The tasks.
1. In the alumni update, reproduce the passage from "Class of 2004" to "fellow TF alumni.", swapping "CS" for "Citizen Schools".
2. According to the alumni update, what position does Vandana Goyal hold at Akanksha?
3. Continue the Class of 2004 and 2005 alumni update from the point where it stops.

Source excerpt.

◆ ◆ ◆

Class of 2004 and 2005 updates

It’s a small world after all! The classes of 2004 and 2005 are still getting caught in the CS web.  Find out who teaches at the same campus they served at as a TF and a CD, who finds themselves at CS headquarters once a month, and who lives just three doors down from a fellow TF alumni.

Vandana Goyal (’04) “I live in Mumbai, India. I work at a Mumbai-based nonprofit called Akanksha and I currently serve as their CEO. I keep in touch with Trish Kirkpatrick, Raj Mitra, Jen Kniff, and Corie Colgan from Citizen Schools. My experience at Citizen Schools shaped my view of education, of social justice, of community and gave me the confidence that even at a young age I could still make a significant impact on our world. Today I work in a city and country that experiences the same issues and challenges as our children at CS did and do but at a far greater scale and depth. My time at CS taught me resilience and perseverance which is something I need every day.”

◆ ◆ ◆

Data segment.
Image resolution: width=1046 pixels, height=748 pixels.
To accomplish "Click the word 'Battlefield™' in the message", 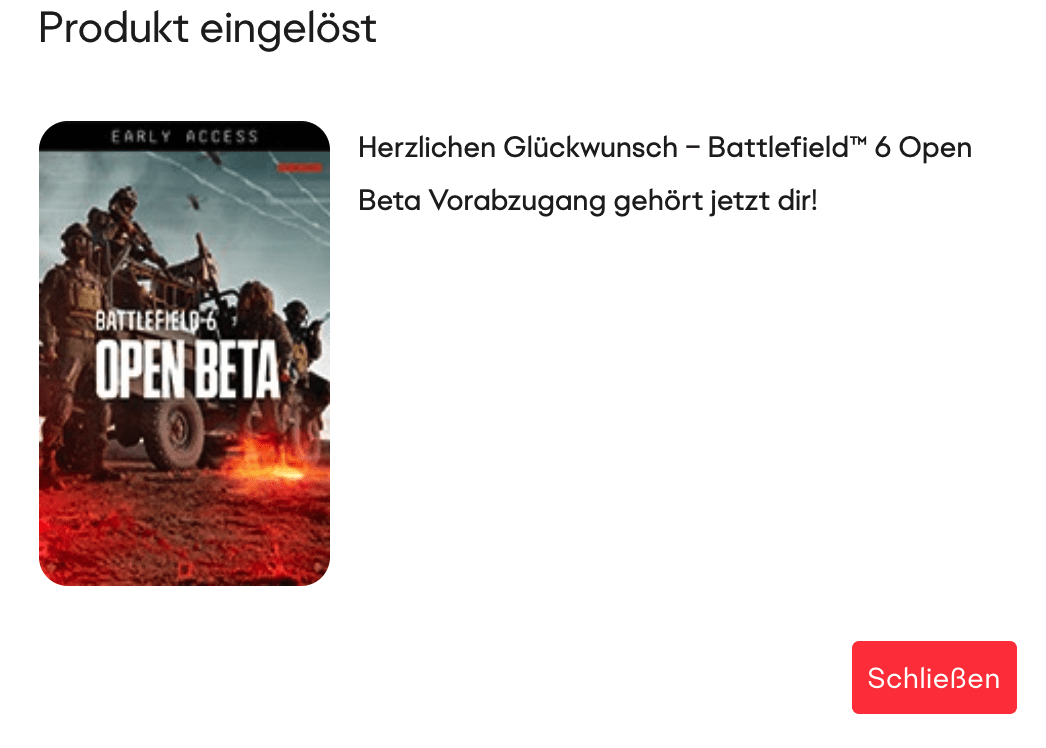I will coord(787,147).
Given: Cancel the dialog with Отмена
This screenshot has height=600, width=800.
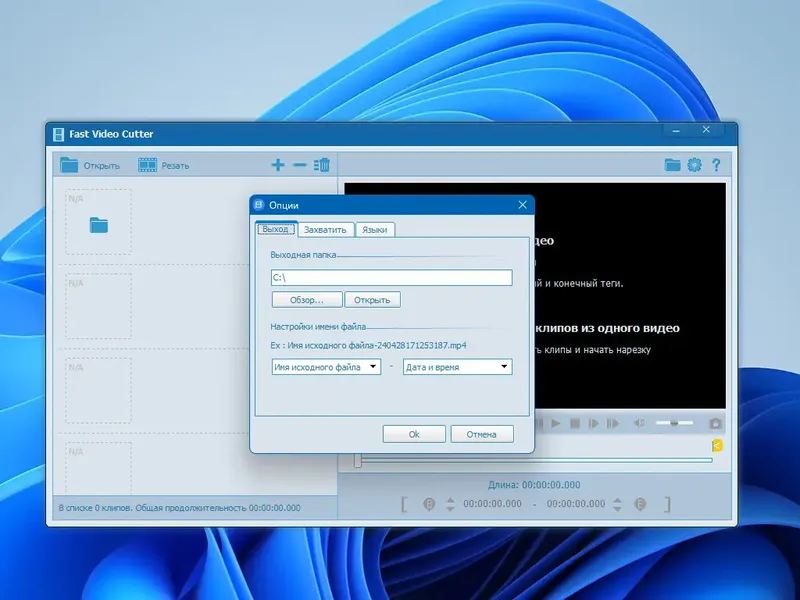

◆ ◆ ◆

The results.
1.
Class of 2004 and 2005 updates

It’s a small world after all! The classes of 2004 and 2005 are still getting caught in the Citizen Schools web.  Find out who teaches at the same campus they served at as a TF and a CD, who finds themselves at Citizen Schools headquarters once a month, and who lives just three doors down from a fellow TF alumni.

2. She serves as its CEO.

3.
Marta Magnus (‘05): “I live in Nashua, NH. I continue to work as an art teacher at the Wang Middle School in Lowell, MA. I recently re-connected with Asha Strazzero-Wild which was great. I occasionally see Rebecca Crawford and Jenny Clark. Since I am still working in Lowell where I was a Teaching Fellow and Campus Director, I run into former students and Citizen Teachers all the time, and everyone always has positive memories to share from their time with Citizen Schools. I am also currently participating in a teaching policy fellowship with Boston-based Teach Plus. We have monthly meetings at Citizen Schools which brings back memories for me, and I had the pleasure of running into Eric Schwarz and Emily Stainer on different occasions while there. I’ve also been able to collaborate with Lindsay Sobel who now works for Teach Plus.”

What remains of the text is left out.